En coche hasta al váter

Una medida sobre el tráfico que nos parece apropiada en otra ciudad nos resulta un disparate en la nuestra

Paseamos tranquilos, contemplándolo todo con el regocijo que provoca poder constatar que es real lo que hasta entonces sólo habíamos visto en fotos, en la televisión o en el cine. Y podemos hacerlo así, tranquilos, al ritmo y con las pausas que requieren nuestros itinerarios de viajeros sin mapa y de paseantes sin GPS, inmunes a esa ansia taquicárdica que condena al berrinche a tanto turista programado, porque nos movemos en un espacio que las autoridades locales de esa ciudad han decidido preservar del tráfico. Y nos decimos, agradecidos, que da gusto deambular por un lugar así, sin coches atascados cuyos conductores crispados compiten en bocinazos, acelerones, frenazos e improperios; un sitio con el aire bastante más limpio y el ambiente mucho menos ruidoso al que no le hace falta ningún reclamo pseudopoético del tipo "el tiempo parece haberse parado" porque el tiempo sigue: también ahí están en el siglo XXI, también ahí están a punto de cambiar el calendario de 2018 por el de 2019. Más bien parece que es nuestra ciudad la que se ha quedado anticuada, tan reacia a asumir riesgos con medidas que si en un principio pueden parecernos plenas de incovenientes a la larga resultan acertadas.

No es que todo lo mejor ocurra en las demás ciudades y lo peor prospere en la nuestra.

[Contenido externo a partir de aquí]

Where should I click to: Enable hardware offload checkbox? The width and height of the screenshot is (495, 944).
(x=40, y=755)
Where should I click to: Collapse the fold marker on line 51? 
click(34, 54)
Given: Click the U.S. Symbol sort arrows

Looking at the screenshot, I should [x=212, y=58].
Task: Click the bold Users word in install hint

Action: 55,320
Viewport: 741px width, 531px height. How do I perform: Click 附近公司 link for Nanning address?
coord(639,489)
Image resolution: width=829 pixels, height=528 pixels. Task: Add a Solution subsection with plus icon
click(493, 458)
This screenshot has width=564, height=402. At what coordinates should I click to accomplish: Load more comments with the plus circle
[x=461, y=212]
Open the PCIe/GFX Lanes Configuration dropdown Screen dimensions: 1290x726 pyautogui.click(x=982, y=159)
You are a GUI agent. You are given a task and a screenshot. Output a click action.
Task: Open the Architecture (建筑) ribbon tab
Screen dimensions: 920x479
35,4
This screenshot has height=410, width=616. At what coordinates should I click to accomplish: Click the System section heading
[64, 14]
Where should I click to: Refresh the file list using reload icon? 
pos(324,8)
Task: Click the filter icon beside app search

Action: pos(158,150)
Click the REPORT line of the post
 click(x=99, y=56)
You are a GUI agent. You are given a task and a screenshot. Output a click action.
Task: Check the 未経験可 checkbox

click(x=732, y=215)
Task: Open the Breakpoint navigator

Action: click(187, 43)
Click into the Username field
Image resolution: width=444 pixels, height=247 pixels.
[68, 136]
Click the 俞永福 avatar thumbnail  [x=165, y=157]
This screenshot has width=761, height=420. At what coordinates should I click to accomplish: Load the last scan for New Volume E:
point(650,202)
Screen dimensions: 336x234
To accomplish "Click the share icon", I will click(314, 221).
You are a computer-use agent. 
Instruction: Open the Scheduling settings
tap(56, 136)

Pero si tenemos con tanta frecuencia esta percepción cuando somos foráneos deberíamos preguntarnos si como nativos no estamos abonados a la cerrazón y a oponernos por sistema a cualquier iniciativa que intenta hacer de nuestro entorno un lugar más habitable. Así, nos parece muy apropiada y ventajosa para sus habitantes -y para sus ocasionales visitantes, nosotros- la decisión de limitar el tráfico en el casco histórico de esa ciudad en la que pasamos unos días de asueto, pero una medida similar nos resulta un disparate y hasta una aberración si al Ayuntamiento de la nuestra tan sólo se le ocurre plantearla o hablar de ella. La relajación de la que disfrutamos en la urbe que habitamos como forasteros durante unos días se torna en estrés en la propia: no queremos pasear en la nuestra, queremos ir a, y cuanto más rápido mejor. Consideramos entonces que la forma más idónea de llegar a ese punto es subiéndonos a un coche, ya sea como conductor o como acompañante, porque a bordo de él nos convencemos de que llegaremos antes y sin cansarnos. Y al final, ahogados en el atasco, cuántas veces nos hemos desengañado, cuántas veces nos hemos arrepentido. Habría llegado antes andando, nos hemos dicho intentando que el cabreo no anegue el resto del día. Pero si al Ayuntamiento le da un día y en serio por acotar y restringir el tráfico en el centro formaremos la bronca. Hasta al váter queremos ir en coche. Aunque lleguemos tarde y nos lo hagamos encima.